Niedzielnik Adamkiewicza: Niemiecki nazistowski

opublikowano: 2020-06-14, 19:26
wolna licencja
Kilka lat temu wybuchła dyskusja o potrzebie podkreślania niemieckiej odpowiedzialności za zbrodnie II wojny światowej. Z jednej strony miała być to odpowiedź na relatywizację winy za dwudziestowieczną hekatombę, z drugiej jednak zatarcie faktu, że miliony ofiar śmierć poniosło z powodu obłąkańczej ideologii.
reklama
Schleswig-Holstein ostrzeliwuje polskie wybrzeże

Choć może to niewyobrażalne, pamięć o II wojnie światowej staje się coraz bardziej baśniowa. Naturalna kolej życia pozbawia nas kolejnych jej świadków i osób, którym doświadczenie wojenne konstytuowało dalsze istnienie.
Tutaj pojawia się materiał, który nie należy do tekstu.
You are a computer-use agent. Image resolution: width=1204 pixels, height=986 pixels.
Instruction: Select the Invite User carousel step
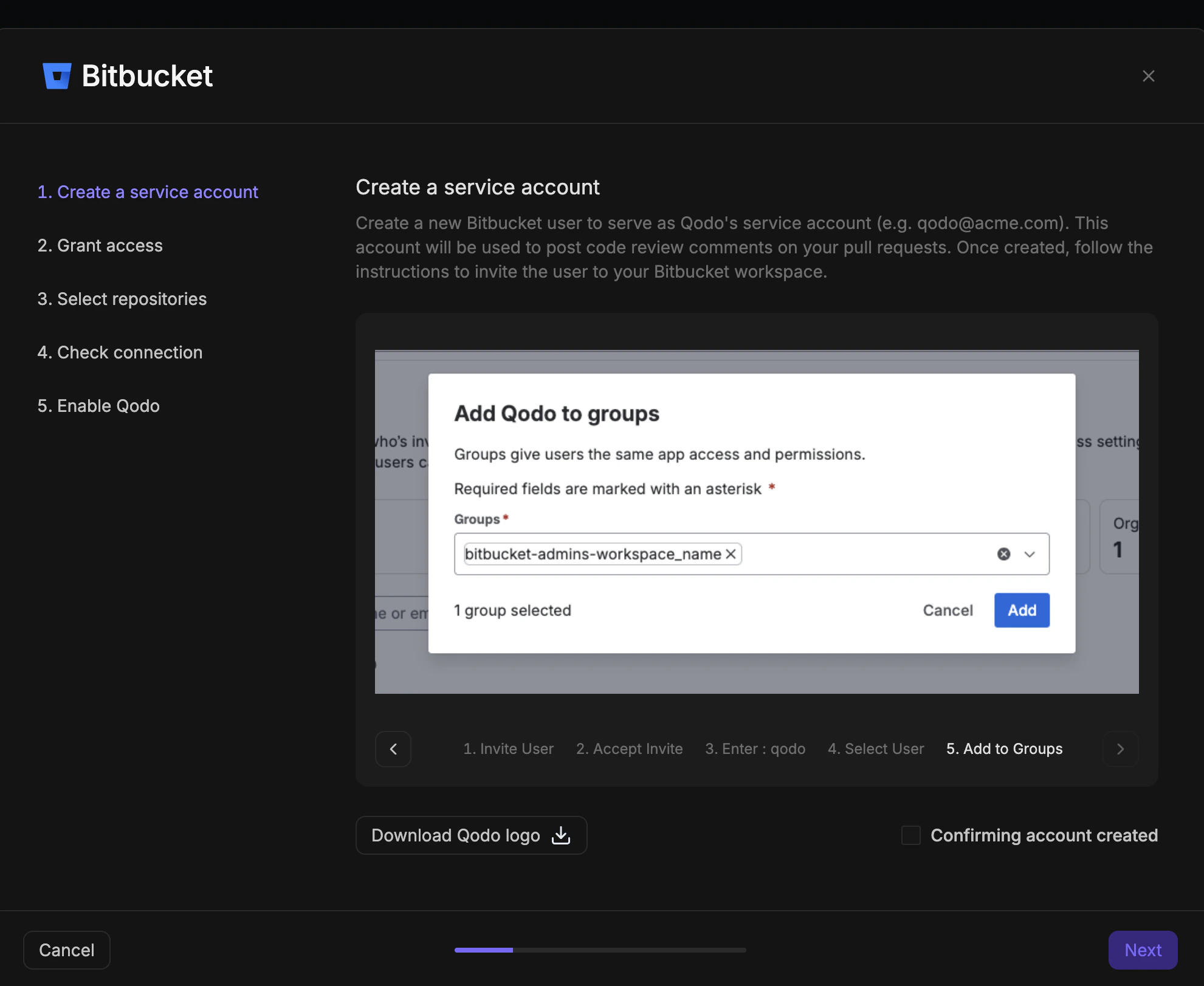pos(509,748)
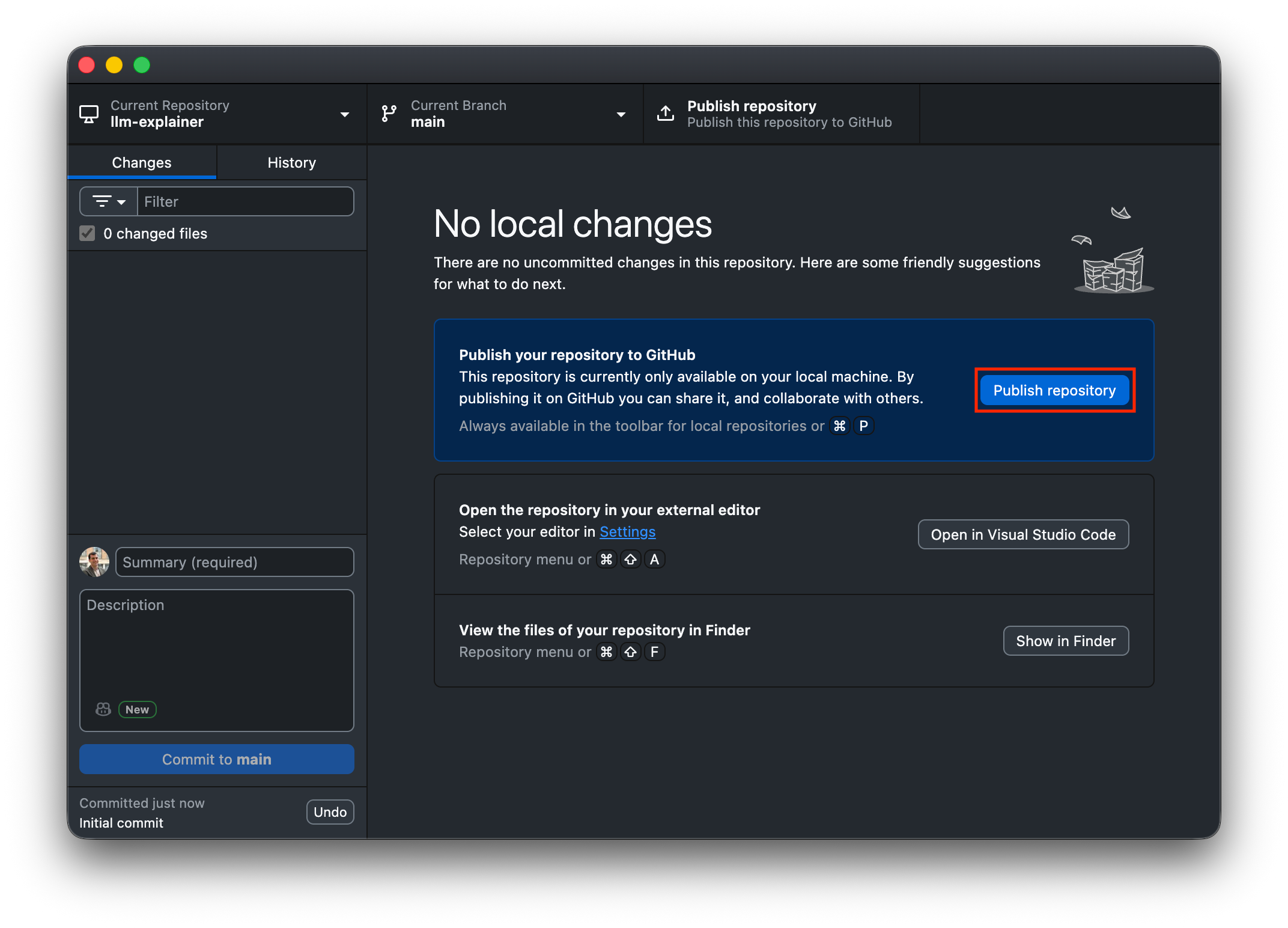
Task: Expand the Current Branch dropdown arrow
Action: coord(621,114)
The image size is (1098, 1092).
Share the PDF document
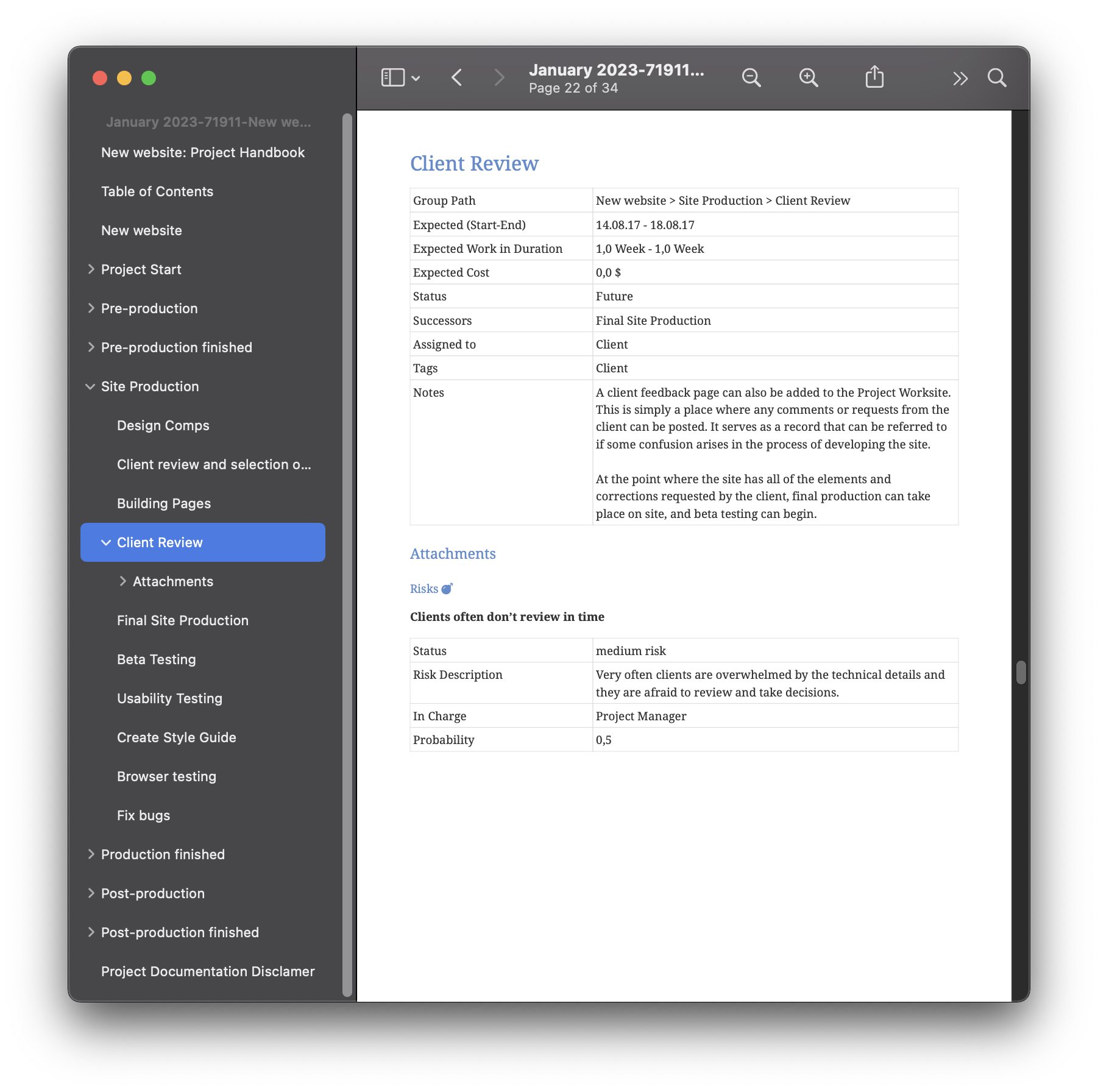click(876, 77)
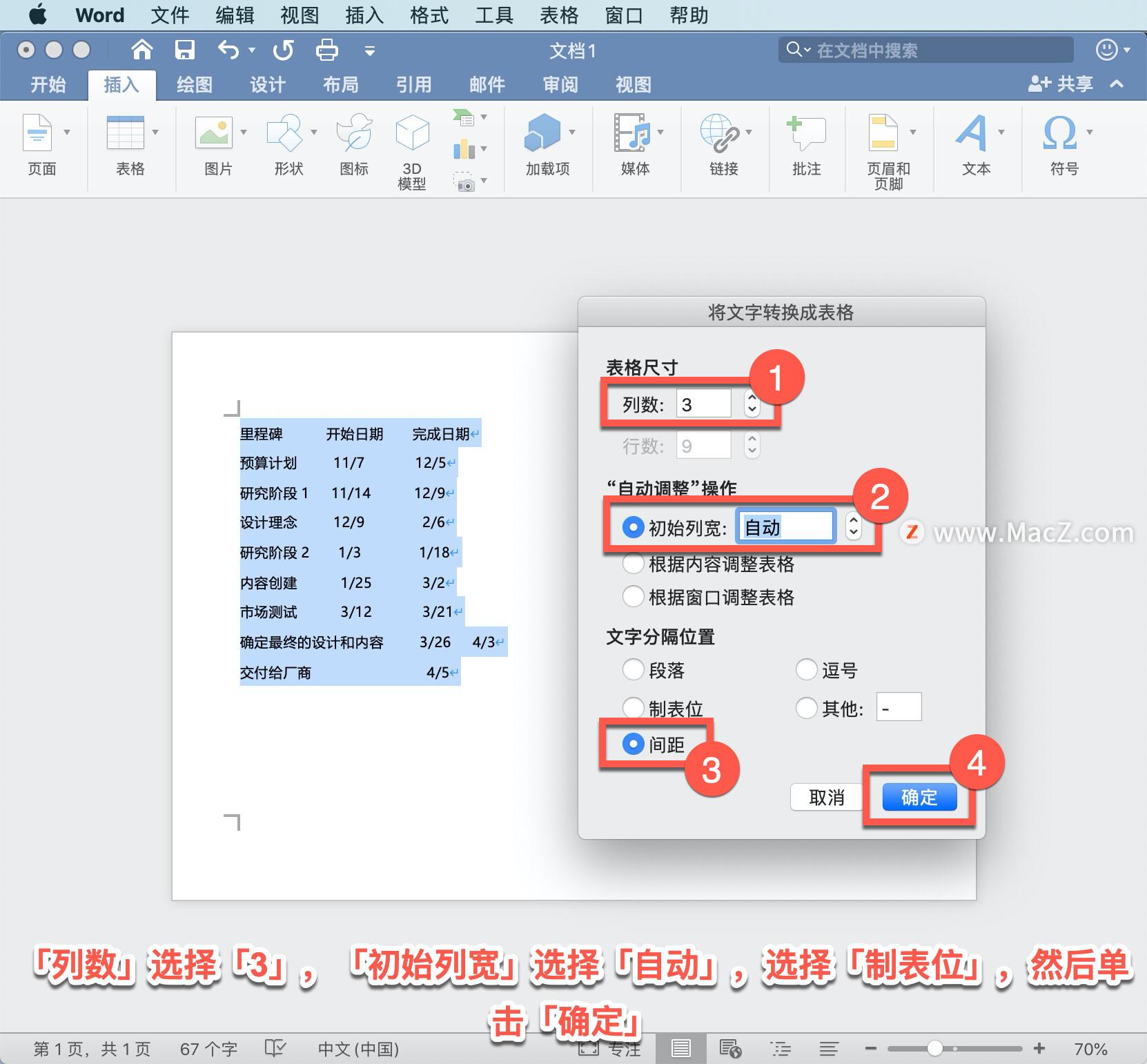Choose 逗号 as the text separator
Image resolution: width=1147 pixels, height=1064 pixels.
click(806, 669)
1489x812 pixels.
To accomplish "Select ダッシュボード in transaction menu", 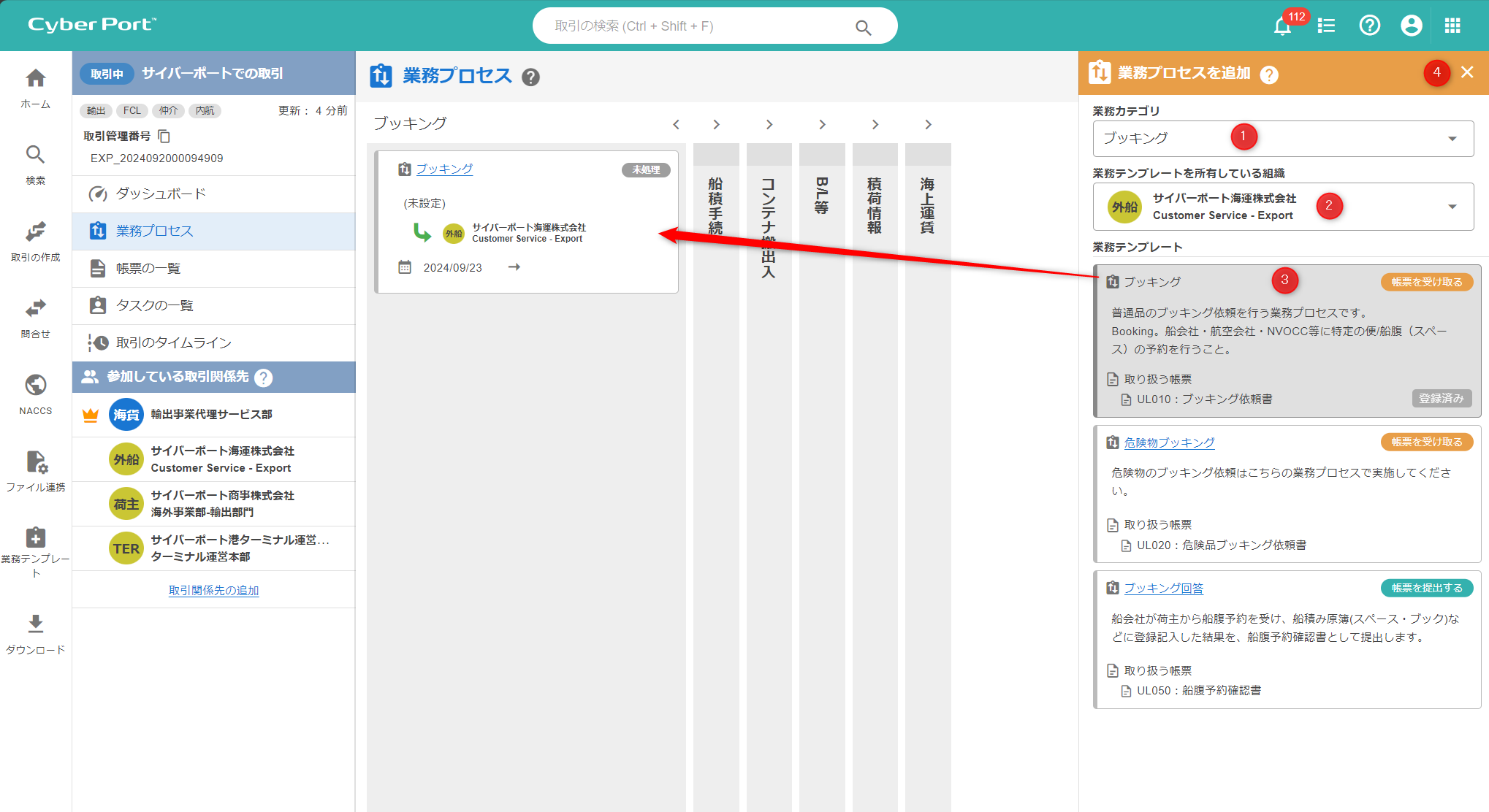I will point(161,194).
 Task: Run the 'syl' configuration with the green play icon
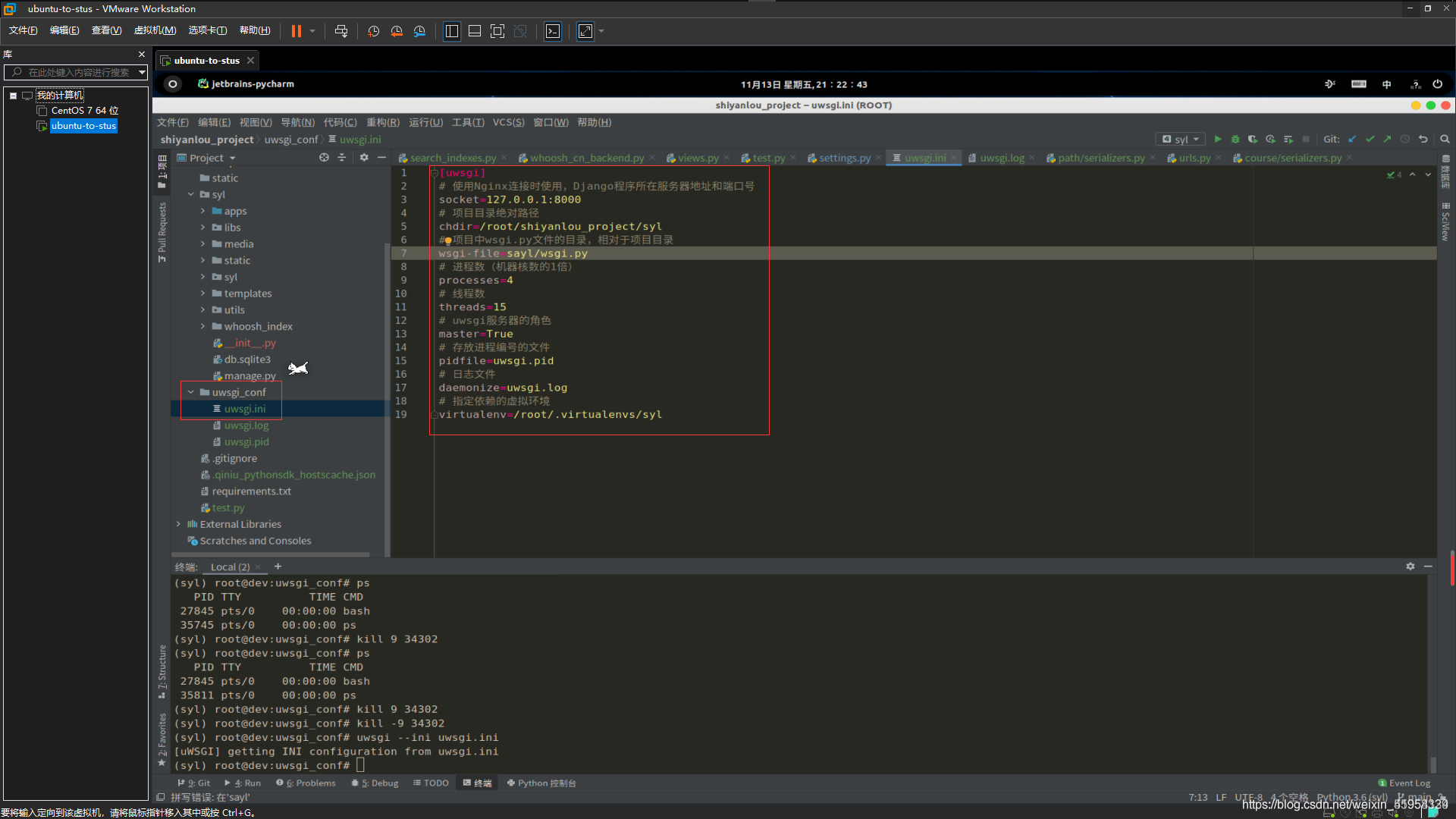pos(1218,139)
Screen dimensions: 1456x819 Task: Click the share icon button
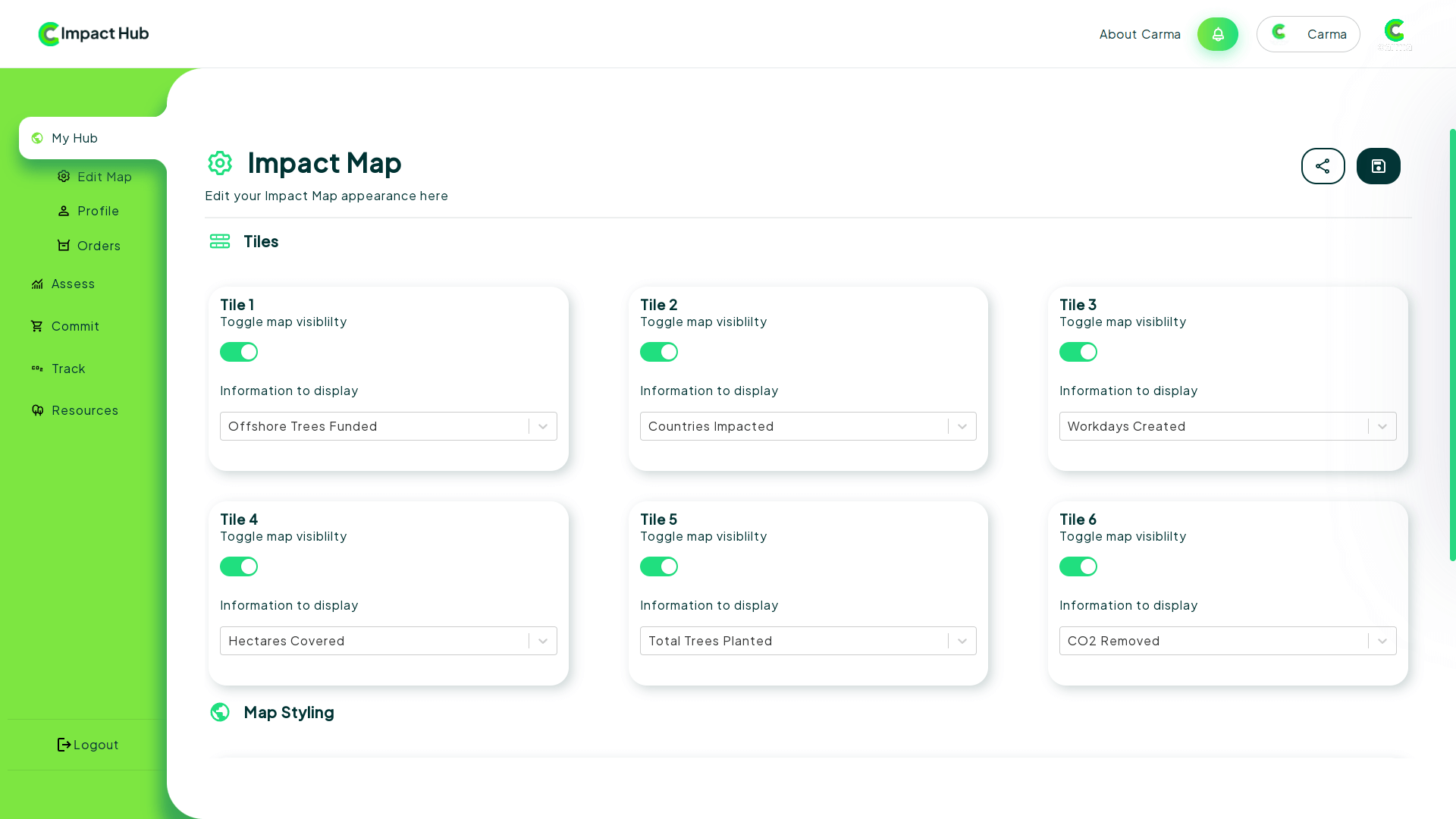pyautogui.click(x=1323, y=166)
O największej dwudziestowiecznej hekatombie dowiadujemy się od osób trzecich, które przekazują wiedzę przetrawioną, suchą, zracjonalizowaną. Tym samym II wojna staje się powoli tak samo anonimowa jak chrzest Mieszka, obrona Głogowa czy wojna 30-letnia. Jedynie pozostałości po ówczesnych więzieniach, obozach, czy miejscach zagłady pozostają ponurymi świadkami największych okrucieństw, do których zdolny był człowiek.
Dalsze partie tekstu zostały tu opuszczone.